── MATERIAL FOR THE TASK ──

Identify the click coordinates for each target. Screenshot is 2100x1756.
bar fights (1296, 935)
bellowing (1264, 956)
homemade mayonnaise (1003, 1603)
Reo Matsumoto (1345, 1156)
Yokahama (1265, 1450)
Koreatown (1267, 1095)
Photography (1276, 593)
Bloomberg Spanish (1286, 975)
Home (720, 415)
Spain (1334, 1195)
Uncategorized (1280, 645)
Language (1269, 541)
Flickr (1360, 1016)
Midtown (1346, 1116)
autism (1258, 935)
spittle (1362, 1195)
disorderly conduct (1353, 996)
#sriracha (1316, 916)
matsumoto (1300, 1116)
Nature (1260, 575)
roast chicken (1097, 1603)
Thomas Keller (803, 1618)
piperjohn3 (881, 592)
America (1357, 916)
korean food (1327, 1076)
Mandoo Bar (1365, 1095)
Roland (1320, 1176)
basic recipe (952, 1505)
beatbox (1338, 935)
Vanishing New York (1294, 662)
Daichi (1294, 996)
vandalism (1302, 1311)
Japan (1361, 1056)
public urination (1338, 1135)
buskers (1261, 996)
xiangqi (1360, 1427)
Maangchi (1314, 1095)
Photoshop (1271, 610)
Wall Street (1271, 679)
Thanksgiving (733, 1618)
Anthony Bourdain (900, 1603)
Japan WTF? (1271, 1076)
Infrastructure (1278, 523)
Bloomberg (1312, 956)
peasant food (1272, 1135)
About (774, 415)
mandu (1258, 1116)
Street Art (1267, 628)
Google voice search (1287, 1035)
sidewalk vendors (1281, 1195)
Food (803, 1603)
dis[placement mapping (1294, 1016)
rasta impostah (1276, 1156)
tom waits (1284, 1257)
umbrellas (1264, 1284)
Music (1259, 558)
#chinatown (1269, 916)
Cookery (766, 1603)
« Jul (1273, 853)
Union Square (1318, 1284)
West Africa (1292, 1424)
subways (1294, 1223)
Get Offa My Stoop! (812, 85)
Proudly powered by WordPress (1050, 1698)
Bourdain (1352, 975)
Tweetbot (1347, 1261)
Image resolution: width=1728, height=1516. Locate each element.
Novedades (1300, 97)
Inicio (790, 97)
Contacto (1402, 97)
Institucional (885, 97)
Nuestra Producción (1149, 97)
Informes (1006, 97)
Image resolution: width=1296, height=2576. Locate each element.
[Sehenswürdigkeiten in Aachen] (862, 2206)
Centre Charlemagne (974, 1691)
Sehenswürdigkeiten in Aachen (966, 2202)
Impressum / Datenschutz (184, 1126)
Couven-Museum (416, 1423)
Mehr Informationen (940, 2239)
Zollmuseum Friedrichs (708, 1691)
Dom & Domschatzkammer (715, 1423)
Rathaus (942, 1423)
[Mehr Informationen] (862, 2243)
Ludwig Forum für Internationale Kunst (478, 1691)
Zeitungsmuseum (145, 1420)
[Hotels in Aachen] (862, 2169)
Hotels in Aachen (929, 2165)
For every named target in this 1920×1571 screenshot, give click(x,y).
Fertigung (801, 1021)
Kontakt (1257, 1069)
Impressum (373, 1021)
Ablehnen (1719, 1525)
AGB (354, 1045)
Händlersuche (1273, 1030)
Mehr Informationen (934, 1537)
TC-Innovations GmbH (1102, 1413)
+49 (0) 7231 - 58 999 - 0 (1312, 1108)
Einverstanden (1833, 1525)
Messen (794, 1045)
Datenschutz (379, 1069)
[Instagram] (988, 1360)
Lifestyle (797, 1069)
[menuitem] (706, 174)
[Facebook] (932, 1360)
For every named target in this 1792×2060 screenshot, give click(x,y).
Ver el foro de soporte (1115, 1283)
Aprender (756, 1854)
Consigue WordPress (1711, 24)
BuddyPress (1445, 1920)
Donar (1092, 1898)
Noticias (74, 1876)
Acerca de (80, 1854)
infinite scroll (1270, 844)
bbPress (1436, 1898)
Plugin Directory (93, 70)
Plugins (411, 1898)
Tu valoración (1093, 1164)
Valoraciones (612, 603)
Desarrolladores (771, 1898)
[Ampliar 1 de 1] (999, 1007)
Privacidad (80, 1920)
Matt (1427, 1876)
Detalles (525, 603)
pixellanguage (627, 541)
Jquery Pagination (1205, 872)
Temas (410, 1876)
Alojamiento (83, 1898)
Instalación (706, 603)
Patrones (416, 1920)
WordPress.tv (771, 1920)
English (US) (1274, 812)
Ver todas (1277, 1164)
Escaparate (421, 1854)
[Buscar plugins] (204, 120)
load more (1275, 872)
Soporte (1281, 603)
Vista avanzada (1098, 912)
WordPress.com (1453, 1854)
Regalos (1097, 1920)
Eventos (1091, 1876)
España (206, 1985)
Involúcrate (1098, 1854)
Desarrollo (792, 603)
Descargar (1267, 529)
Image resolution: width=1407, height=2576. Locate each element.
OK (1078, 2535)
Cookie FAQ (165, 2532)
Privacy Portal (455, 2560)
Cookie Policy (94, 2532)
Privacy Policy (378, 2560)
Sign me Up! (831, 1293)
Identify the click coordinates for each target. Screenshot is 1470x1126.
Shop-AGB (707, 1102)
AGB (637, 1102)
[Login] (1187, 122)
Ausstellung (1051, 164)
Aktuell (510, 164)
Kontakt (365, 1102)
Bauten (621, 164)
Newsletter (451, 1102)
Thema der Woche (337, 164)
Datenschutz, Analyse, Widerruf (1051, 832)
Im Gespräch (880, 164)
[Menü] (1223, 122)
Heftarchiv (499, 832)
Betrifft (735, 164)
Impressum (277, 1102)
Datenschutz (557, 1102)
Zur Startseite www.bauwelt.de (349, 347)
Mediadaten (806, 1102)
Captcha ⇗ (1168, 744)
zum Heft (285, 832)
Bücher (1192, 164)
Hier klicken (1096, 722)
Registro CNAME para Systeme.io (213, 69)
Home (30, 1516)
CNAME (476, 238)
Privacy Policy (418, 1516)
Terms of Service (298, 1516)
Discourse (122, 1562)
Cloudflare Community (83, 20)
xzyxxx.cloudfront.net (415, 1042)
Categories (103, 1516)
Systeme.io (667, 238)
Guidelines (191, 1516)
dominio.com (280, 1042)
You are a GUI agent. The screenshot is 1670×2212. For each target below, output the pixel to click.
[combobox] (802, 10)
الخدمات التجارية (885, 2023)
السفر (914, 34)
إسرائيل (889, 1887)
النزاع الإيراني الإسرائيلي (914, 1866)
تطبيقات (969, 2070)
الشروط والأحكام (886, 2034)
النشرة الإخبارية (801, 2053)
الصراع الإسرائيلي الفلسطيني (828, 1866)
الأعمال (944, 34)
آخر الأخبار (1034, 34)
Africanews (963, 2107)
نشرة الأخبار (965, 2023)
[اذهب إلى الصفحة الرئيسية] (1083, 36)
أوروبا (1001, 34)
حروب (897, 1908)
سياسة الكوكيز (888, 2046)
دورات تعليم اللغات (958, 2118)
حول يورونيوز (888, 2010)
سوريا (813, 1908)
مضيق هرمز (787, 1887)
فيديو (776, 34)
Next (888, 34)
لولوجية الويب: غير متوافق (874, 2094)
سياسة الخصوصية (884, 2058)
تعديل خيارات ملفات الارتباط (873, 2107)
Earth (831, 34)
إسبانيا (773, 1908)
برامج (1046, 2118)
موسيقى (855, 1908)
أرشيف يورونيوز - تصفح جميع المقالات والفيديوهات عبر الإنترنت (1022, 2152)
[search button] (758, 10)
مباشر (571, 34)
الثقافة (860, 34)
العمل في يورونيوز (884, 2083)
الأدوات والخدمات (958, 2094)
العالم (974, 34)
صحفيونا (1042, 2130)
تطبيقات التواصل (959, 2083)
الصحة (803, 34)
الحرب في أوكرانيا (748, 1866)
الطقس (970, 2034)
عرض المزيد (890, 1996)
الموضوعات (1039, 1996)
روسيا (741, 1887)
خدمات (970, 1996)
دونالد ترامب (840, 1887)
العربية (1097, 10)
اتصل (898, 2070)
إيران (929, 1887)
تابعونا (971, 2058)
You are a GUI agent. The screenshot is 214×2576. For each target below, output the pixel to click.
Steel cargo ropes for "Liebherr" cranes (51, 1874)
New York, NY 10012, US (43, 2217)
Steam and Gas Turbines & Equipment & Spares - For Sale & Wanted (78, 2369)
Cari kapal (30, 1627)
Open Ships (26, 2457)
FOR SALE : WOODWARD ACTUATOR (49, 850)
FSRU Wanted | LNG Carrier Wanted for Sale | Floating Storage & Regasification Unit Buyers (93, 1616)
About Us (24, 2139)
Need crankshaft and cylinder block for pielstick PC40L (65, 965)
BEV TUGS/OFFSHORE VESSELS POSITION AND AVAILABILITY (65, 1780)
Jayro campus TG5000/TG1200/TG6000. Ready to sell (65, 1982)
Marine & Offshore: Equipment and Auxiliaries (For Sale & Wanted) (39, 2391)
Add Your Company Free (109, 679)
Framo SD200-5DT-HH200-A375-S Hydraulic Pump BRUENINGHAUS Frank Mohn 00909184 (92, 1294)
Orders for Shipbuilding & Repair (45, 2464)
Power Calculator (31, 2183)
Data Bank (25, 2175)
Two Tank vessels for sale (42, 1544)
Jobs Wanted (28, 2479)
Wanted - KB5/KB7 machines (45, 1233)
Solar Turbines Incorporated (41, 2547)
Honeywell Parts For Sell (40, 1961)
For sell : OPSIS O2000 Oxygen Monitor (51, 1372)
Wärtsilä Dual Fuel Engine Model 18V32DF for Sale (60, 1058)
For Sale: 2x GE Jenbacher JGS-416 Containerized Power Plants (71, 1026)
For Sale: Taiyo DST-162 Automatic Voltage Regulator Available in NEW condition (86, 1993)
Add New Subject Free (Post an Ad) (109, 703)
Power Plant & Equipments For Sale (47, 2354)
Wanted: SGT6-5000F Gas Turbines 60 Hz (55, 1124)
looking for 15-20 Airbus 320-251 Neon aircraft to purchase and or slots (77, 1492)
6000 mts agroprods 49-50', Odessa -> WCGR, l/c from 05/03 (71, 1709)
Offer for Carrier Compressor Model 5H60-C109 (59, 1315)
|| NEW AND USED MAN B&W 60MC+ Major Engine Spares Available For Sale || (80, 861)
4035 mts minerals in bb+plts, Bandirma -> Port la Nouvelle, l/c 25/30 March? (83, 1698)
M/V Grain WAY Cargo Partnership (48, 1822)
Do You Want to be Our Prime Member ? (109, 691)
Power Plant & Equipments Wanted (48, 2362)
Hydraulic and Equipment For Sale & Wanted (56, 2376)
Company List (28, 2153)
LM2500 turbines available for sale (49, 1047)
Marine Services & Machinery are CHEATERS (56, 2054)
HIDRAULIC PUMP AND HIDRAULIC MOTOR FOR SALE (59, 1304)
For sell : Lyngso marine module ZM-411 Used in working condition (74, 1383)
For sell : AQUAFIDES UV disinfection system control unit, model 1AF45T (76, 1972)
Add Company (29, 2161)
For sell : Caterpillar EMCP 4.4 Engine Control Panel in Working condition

───

### WHAT YOU ARE ASKED TO DO
Using the entries, count how many lines contain the string "Company". Write only the number.

### TASK OUTPUT
3